━━━ ОТРЫВОК ━━━

Начиная с 1689 г. своего исторического труда, Пушкин принимает другую систему. Под каждым годом излагает он свод событий, ознаменовавших его, и потом еще присоединяет к нему перечень указов, изданных в течение его. Эта система продолжается уже через все 5 с половиною тетрадей до года самой смерти великого императора – 1725 года. Описание ее, как и все прочее, лаконическими, краткими указаниями, имеет вид программы. Вот последние слова его: «8-го марта возвещено народу погребение. Через два дня оно совершилось. См. Голикова». Под этими словами стоит пометка: «15-го декабря 1835». В этот день кончился для Пушкина первый черновой свод известий писателей своих и чужестранных о Петре Великом.

Но при этом новом порядке труда уже почти нет страницы, которая могла бы обойтись без поправки. Беспрестанно встречаетесь вы с недоумением или вопросом самого собирателя, знавшего, где найти разрешение им, но не оставившего тайны своей в бумагах. К этому присоединяется еще неправильное название лиц или мест, сделанное первыми источниками и везде обозначенное знаками вопрошения у Пушкина. В самое время переписки пушкинских материалов, в 1840 году, тогдашняя редакция обозначила сомнительные места отметками «справ.» (справиться), но, по многочисленности своей, справки эти требуют уже почти всех средств и всех трудов настоящего историка.

━━━ ЗАПИСИ ━━━

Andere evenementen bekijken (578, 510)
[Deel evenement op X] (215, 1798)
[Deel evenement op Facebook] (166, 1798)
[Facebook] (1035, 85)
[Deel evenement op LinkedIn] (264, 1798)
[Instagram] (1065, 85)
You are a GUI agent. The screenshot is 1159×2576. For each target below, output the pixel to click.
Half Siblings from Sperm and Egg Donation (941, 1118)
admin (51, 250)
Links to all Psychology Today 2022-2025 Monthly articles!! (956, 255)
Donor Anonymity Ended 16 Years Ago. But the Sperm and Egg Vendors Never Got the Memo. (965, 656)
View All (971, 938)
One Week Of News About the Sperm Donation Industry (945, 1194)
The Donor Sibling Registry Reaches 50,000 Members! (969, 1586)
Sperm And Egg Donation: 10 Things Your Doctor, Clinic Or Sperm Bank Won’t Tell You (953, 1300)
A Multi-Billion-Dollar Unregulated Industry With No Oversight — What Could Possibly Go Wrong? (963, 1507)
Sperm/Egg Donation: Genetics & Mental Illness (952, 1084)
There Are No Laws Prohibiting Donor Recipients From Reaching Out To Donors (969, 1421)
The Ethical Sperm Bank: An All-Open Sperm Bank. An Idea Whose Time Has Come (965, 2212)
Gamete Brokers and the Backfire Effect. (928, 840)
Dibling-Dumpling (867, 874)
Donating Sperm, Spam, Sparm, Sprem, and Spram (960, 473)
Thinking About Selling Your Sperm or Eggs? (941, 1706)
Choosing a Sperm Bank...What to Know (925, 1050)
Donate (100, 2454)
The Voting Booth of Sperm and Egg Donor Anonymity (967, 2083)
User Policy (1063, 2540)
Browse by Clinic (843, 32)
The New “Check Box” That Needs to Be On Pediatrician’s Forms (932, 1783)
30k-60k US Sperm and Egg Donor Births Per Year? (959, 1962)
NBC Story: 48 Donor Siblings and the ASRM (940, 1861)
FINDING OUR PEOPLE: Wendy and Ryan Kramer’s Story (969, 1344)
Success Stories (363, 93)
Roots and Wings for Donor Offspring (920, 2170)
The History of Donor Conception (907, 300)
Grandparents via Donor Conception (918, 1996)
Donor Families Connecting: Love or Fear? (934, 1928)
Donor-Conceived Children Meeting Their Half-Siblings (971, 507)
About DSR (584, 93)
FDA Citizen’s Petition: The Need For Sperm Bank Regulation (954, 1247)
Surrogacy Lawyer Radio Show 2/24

━━━

Продолжите отрывок о работе Пушкина над историей Петра Великого, начав сразу после его последнего предложения. Записи здесь не нужны.

• ОТВЕТ:
В отношении указов собиратель поступал так же точно, как и в отношении материалов: он выписывал сущность их и имел пред собой важнейшую часть законодательства каждого года вполне, а менее важную отбрасывал словами: «и проч. и проч.». Будущие объяснения и выводы и здесь обозначены вопросительными знаками, пометками NB и иногда сжатым определением в скобках, как: «Монополия казны» – «Cour de cassation»[299], а перед положением о компаниях купеческих следующей выпиской: «В супрядке не пряжа, в складчине не торг» и проч. Все это отрывки мыслей, которые трудно теперь и пояснить. Представляем опять один образец изложения указов у Пушкина, как прежде сделали для исторического рассказа: «Тогда же (1699) состоялся указ всем русским подданным, кроме крестьян (?) и духовных, брить бороду и носить платье немецкое: сперва венгерское, а потом мужескому полу верхнее – саксонское и французское, а нижнее и камзолы – немецкие (?) (с ботфортами?), женскому полу (немецкое). С ослушников брать пеню в воротах (московских улиц), с пеших 40 к, с конных по 2 р. Запрещено было купцам продавать, а портным шить русское платье под наказанием (каким?)». К этим чертам, уже требующим отдельного и обширного труда для их пояснения, надо еще присоединить и то, что в некоторых местах листы мешаются и один рассказ повторяется два раза, затрудняя читателя, к которому году отнести событие и иногда затемняя самый ход повествования.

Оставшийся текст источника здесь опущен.